* _EXERCISE AIM_
Return nothing but the lines from the line with "Given: Click the 코스닥 market badge" through the last line of the entries that follow, copied exactly and free of pictures.

* _EXTRACTED DATA_
- - - -

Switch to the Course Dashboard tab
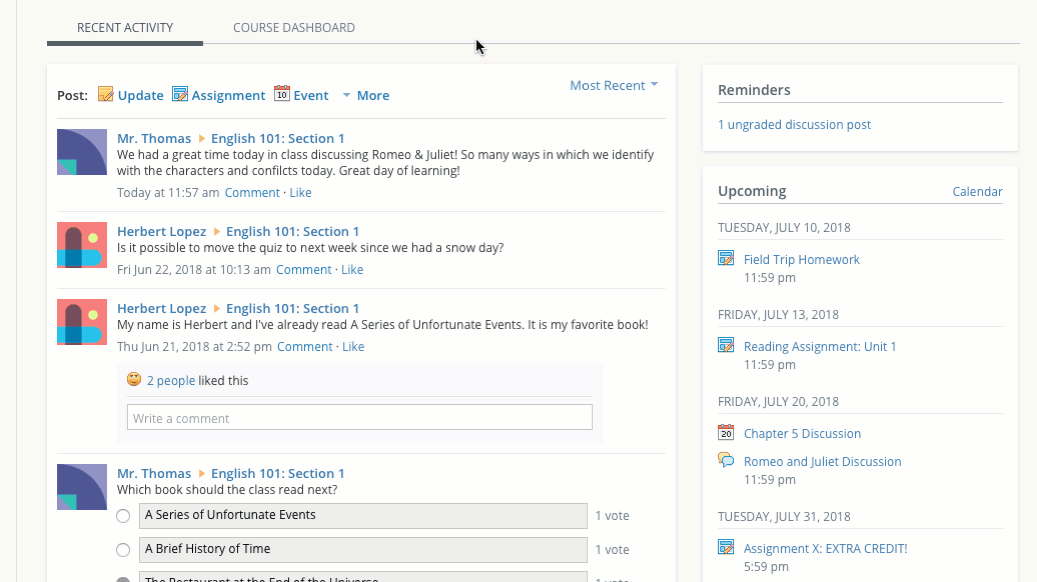Viewport: 1037px width, 582px height. [x=294, y=28]
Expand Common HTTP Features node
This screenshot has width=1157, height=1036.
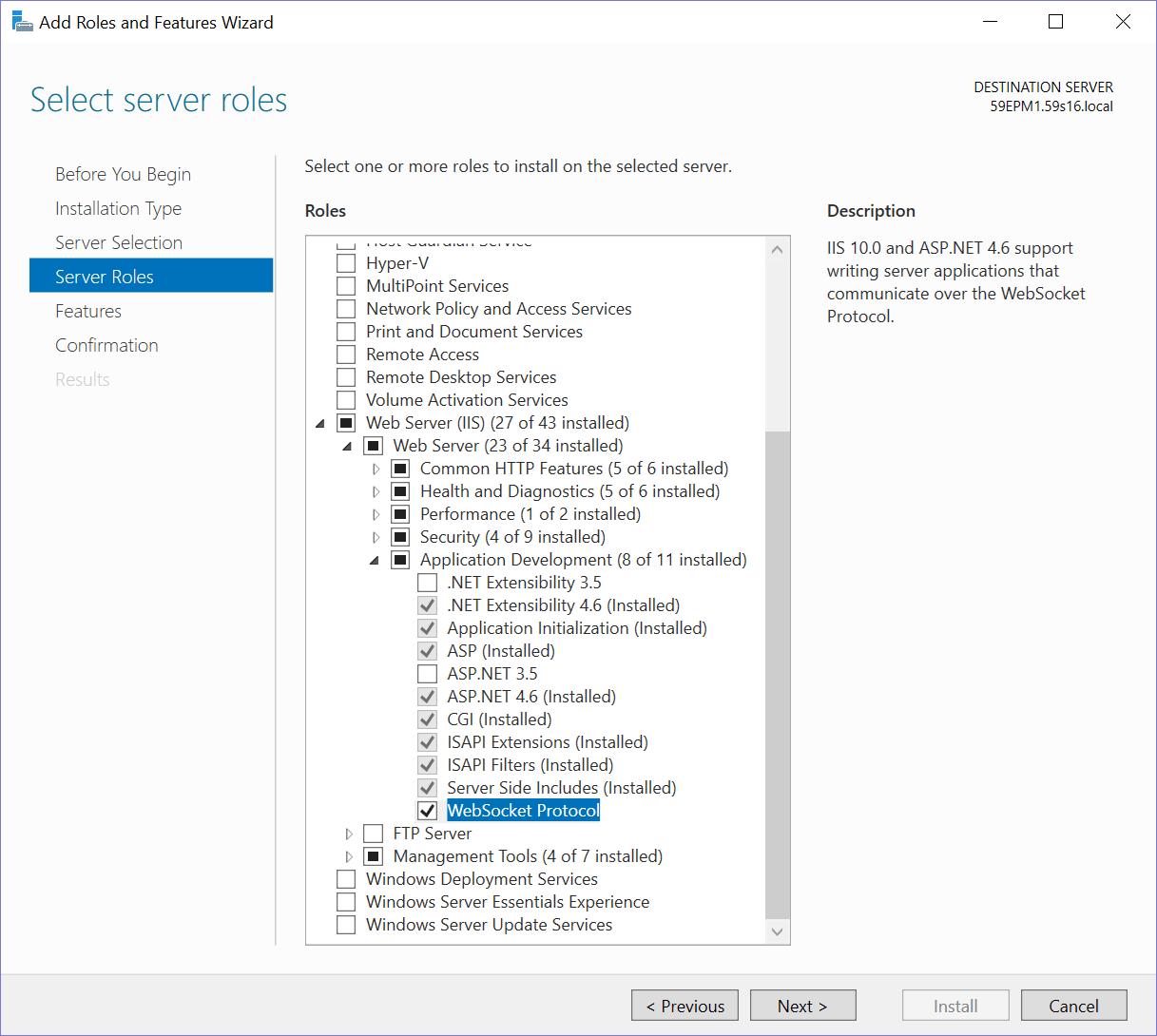(x=376, y=469)
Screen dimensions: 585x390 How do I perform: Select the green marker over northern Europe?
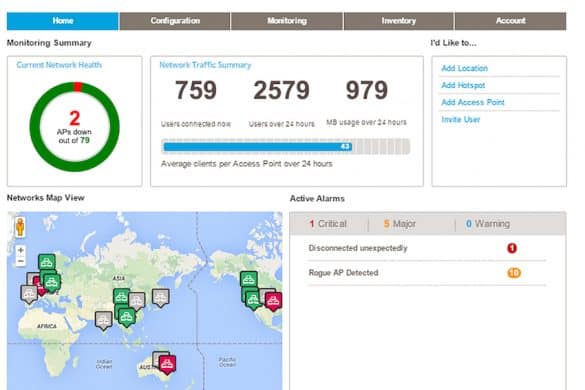click(x=47, y=263)
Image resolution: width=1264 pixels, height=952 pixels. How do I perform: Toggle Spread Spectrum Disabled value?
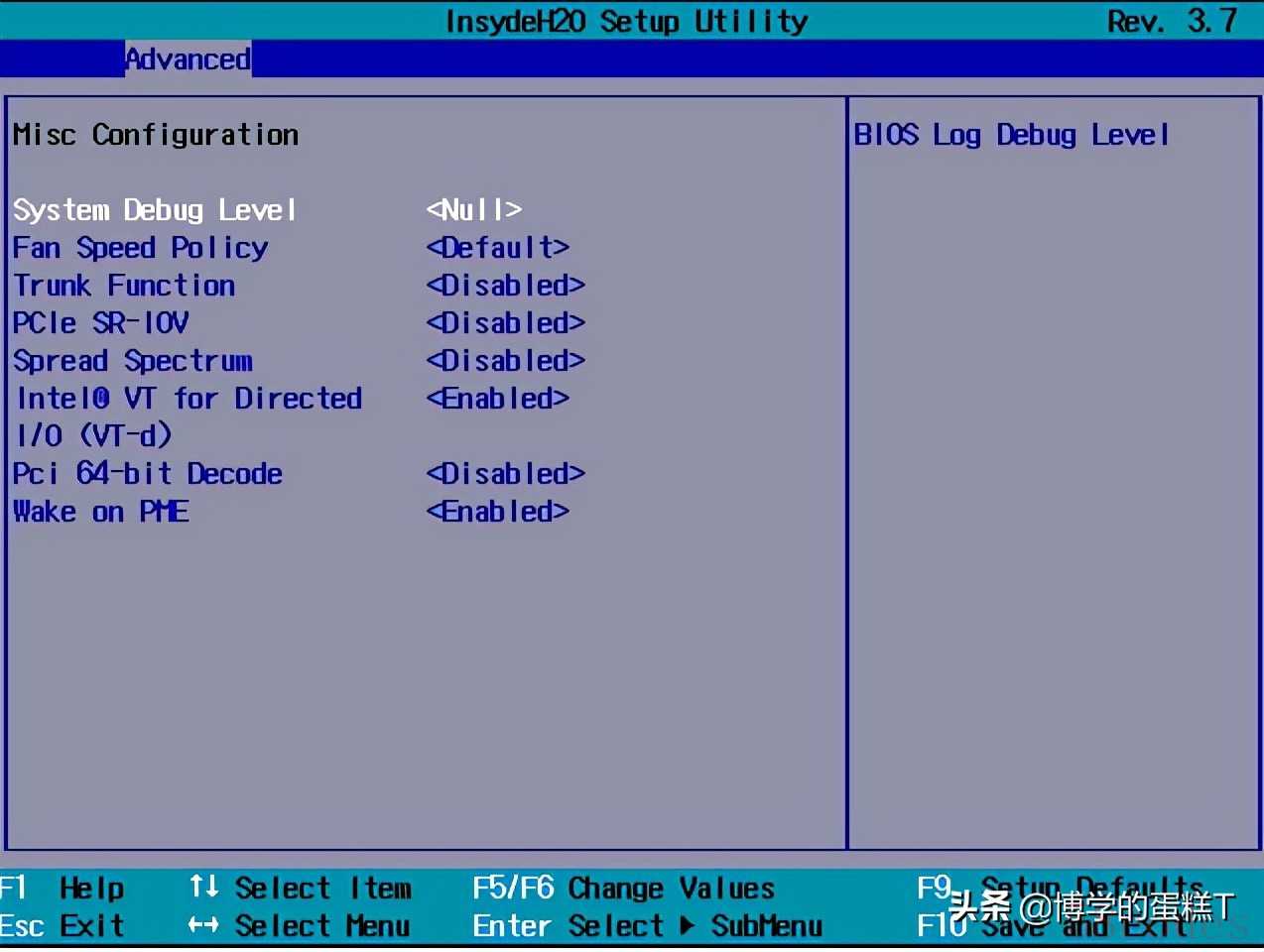click(505, 361)
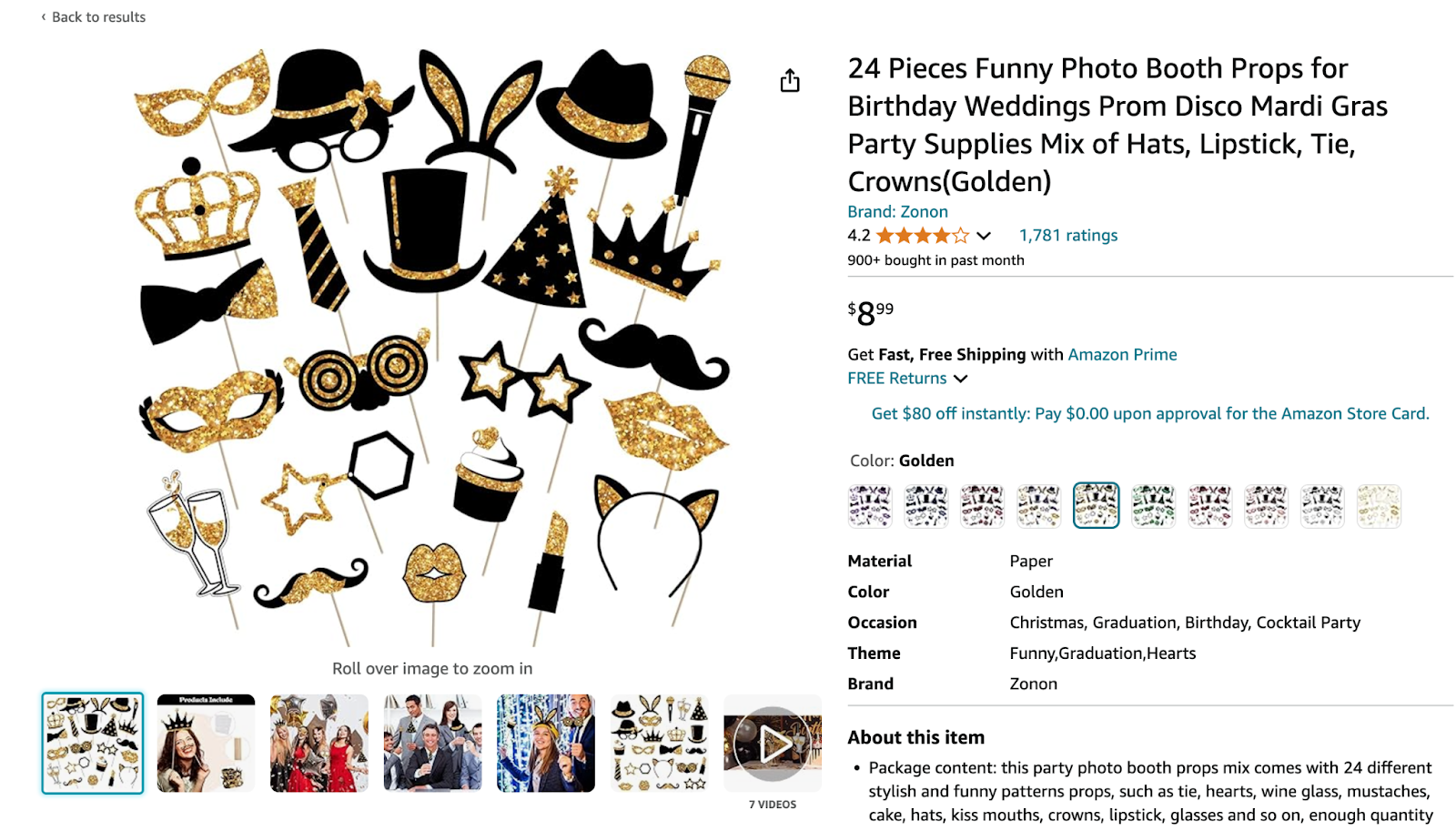Select the thumbnail of partygoers in red dresses

click(x=319, y=742)

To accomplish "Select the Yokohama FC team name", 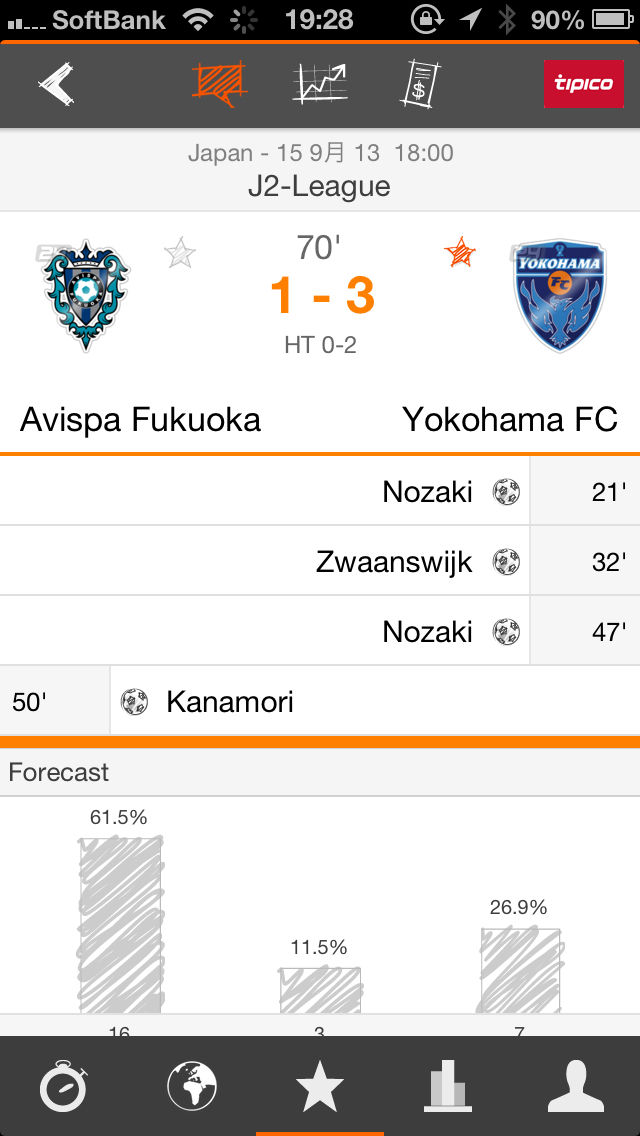I will pos(510,419).
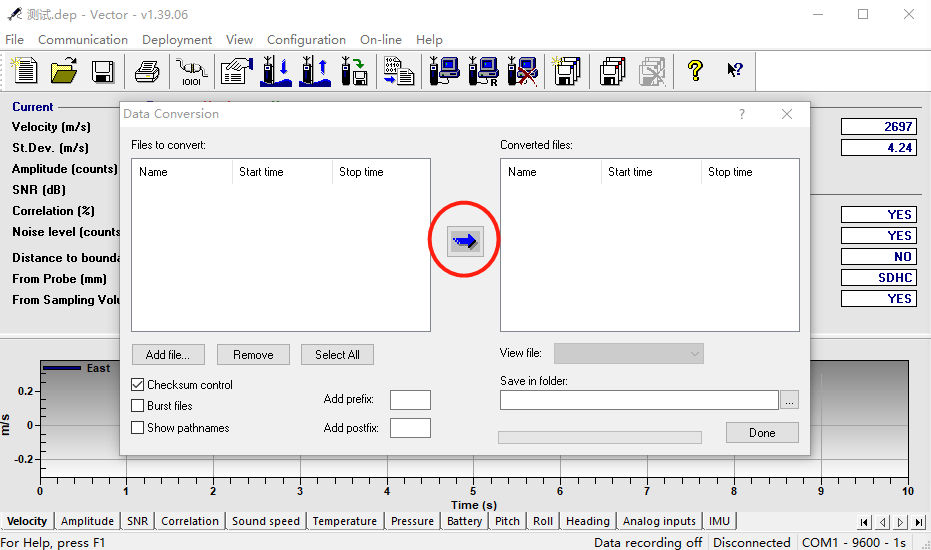Screen dimensions: 931x550
Task: Save deployment using the floppy disk icon
Action: pos(102,71)
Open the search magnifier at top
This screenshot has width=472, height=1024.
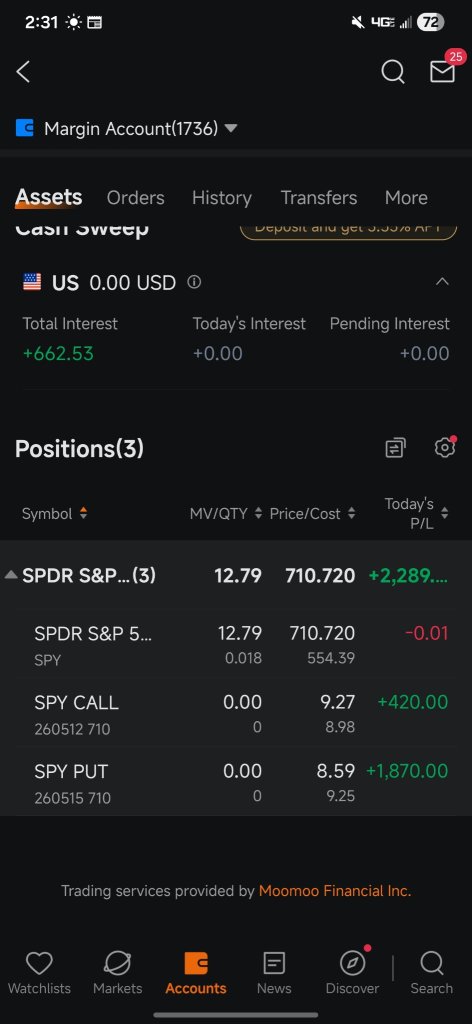392,72
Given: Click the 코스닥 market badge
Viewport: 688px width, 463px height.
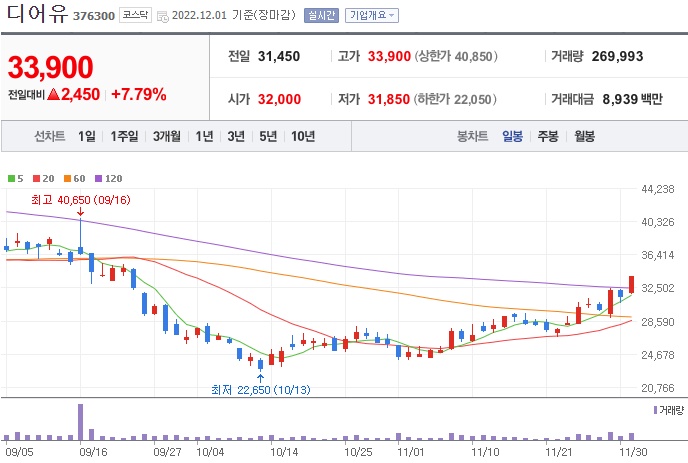Looking at the screenshot, I should [133, 16].
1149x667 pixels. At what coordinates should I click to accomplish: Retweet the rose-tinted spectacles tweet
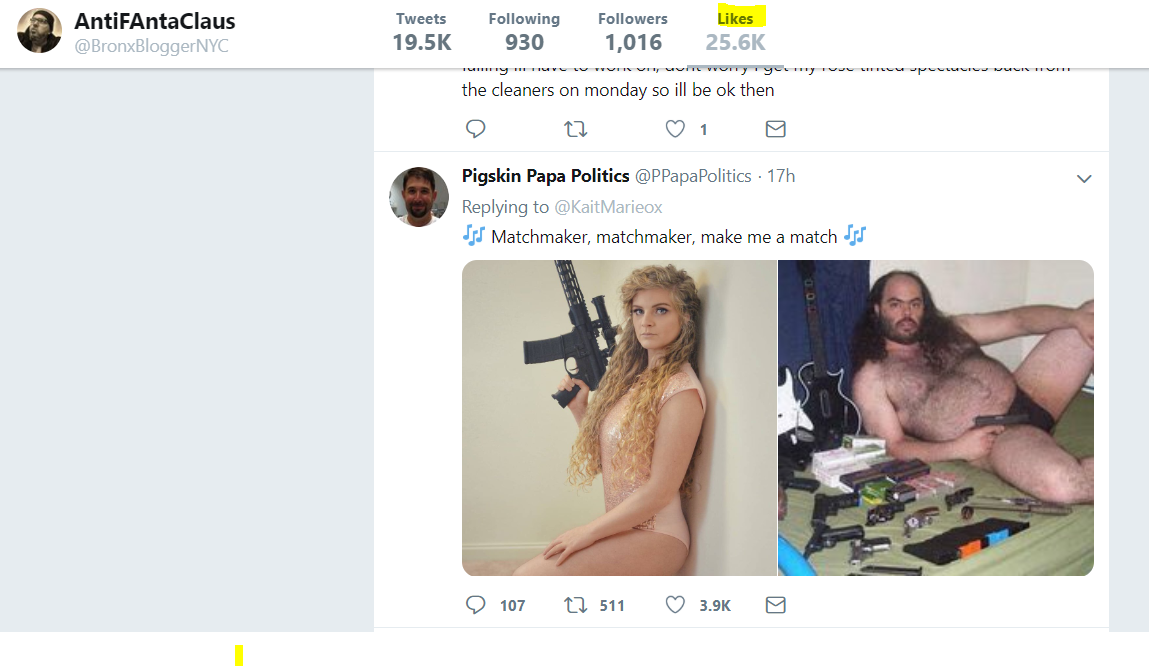pyautogui.click(x=575, y=129)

- - - -

* _OUTPUT BELOW_
Given: Click the 코스닥 market badge
Viewport: 688px width, 463px height.
Looking at the screenshot, I should [133, 16].
1149x667 pixels. At what coordinates should I click to accomplish: Retweet the rose-tinted spectacles tweet
pyautogui.click(x=575, y=129)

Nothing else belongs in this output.